The show has had its fair share of ups and downs, not to mention the most flagrant disregard for dramatic continuity in recent TV memory. Major characters disappeared without a mention: Emily Procter as Ainsley Hayes was slowly phased out in Season 2; John Larroquette as the White House counsel made only a brief appearance early on, and Oliver Platt took over the job and actually stuck around for a few story arcs; but the biggest vanishing act was easily Moira Kelly as Mandy the Annoying PR Woman, whose character was poorly defined to begin with and served no purpose during Season 1 except to help the viewer realize just how much Kelly as an actress was dragging the show down. So without a word, between the first and second seasons, she disappeared. The first year ended in an assassination attempt cliffhanger, and when the second year picked up in the middle of the action, Mandy was gone, never to be mentioned again. I can understand the showrunners' willingness to eliminate her, but come on, at least toss out a line about why she left.

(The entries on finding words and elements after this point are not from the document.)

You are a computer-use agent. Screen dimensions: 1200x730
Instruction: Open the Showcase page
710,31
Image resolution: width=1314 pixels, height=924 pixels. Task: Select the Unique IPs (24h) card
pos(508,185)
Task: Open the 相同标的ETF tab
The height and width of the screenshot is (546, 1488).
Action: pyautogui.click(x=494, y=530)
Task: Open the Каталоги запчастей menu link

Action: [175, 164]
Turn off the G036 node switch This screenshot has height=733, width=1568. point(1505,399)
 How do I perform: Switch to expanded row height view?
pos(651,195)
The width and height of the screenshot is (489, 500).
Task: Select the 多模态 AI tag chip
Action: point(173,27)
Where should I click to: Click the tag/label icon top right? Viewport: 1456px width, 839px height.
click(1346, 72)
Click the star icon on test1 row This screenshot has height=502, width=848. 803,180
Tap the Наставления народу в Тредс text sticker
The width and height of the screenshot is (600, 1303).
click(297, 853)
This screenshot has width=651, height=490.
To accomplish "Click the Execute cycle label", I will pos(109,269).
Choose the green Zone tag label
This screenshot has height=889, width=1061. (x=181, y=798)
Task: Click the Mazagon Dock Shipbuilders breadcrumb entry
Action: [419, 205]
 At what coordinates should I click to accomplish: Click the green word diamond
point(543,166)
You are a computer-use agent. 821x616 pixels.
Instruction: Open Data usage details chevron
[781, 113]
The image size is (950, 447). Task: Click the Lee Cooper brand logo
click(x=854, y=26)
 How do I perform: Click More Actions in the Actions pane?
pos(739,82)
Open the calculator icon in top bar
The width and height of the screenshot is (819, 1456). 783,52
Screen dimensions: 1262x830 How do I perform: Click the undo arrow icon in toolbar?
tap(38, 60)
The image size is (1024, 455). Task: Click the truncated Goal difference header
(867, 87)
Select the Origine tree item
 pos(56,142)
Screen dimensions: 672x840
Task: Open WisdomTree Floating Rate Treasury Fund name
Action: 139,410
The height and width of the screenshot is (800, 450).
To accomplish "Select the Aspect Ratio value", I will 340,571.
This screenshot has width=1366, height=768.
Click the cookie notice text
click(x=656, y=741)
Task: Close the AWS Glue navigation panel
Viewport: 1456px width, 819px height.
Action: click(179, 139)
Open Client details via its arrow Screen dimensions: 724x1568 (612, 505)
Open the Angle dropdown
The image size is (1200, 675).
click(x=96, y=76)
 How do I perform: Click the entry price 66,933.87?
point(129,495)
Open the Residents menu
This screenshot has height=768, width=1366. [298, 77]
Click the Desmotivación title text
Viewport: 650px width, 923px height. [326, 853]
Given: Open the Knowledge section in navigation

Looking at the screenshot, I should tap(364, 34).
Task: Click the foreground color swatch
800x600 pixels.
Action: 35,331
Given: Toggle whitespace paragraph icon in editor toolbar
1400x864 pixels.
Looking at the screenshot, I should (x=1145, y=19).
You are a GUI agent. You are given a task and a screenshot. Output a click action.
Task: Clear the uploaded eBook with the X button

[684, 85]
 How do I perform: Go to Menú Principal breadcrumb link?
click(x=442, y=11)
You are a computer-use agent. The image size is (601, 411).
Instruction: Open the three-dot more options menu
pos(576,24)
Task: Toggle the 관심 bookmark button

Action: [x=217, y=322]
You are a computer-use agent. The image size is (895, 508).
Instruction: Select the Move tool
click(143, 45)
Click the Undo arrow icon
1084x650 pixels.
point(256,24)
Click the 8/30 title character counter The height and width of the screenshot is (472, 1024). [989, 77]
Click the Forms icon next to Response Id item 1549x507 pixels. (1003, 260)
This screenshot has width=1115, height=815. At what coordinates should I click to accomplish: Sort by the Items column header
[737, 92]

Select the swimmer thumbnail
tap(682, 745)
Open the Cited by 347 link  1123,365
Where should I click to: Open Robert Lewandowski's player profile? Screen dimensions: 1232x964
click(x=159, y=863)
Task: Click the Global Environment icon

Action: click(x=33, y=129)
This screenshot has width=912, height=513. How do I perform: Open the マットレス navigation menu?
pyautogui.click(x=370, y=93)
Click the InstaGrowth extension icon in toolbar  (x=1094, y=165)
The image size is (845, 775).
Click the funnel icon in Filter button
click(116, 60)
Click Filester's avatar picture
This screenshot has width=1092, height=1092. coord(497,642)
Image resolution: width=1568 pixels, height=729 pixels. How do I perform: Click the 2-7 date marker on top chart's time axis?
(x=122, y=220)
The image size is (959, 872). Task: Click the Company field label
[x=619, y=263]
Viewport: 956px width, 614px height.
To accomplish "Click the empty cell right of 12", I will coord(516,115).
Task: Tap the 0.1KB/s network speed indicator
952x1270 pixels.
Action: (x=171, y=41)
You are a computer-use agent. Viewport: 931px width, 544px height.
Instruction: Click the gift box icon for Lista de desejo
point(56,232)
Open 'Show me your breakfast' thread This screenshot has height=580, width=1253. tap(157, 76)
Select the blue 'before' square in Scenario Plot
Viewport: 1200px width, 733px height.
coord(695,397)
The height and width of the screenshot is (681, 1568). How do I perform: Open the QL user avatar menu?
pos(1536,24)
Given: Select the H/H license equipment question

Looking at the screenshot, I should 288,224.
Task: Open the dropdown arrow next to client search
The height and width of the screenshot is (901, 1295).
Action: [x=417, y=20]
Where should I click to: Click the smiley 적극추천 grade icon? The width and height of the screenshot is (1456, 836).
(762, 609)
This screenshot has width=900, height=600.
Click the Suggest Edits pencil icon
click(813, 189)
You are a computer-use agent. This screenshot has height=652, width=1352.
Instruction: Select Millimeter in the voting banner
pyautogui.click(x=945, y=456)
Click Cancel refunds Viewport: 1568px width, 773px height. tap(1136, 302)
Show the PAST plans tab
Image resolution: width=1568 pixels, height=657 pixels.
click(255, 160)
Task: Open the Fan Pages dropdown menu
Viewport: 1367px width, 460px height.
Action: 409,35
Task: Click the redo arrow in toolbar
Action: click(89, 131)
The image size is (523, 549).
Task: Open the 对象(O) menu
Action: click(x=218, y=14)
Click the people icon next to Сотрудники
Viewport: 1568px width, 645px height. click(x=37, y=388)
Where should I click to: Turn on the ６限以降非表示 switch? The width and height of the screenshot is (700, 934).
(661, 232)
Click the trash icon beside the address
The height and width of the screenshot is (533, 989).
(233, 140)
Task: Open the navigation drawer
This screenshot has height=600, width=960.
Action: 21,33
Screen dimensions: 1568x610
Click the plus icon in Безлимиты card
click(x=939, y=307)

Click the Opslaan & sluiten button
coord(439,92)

And yeah, sure, the series played pretty fast and loose with time, flowing pretty steadily during its first few seasons but somehow skipping a year to get to the next presidential election, as if the producers knew they'd have to wrap things up soon. But that's just a minor symptom of the bigger problem: When creator Aaron Sorkin departed after the show's fourth season, the series suffered a dramatic drop in quality. Under the guiding hand of producer John Wells, "West Wing" started to soon look like Wells' "ER," which is to say poorly lit, full of film-student camera work, and heavy to the point of being soporific. Sorkin took the show's heart and soul when he left, and it showed.

No great show can ever sustain its momentum, and on the heels of the recent death of "Arrested Development," which still stings a little, I'm reminded of how I would have been happy if "The West Wing" had ended after Sorkin left. Actually, I would have preferred it if NBC had just looked the other way when it came to Sorkin's substantial coke habits and just let him keep running the show. Come on guys, just pretend he's an athlete. You let them get away with anything.

All that to say that I'm glad Sorkin is returning to the air with this fall's "Studio 60 on the Sunset Strip." It's set to air on Thursday nights, right against the newly moved "Grey's Anatomy," and it's my hope that "Studio 60" is either amazing for its entire run or canceled before it gets too old. Two great seasons is preferable to five mediocre ones.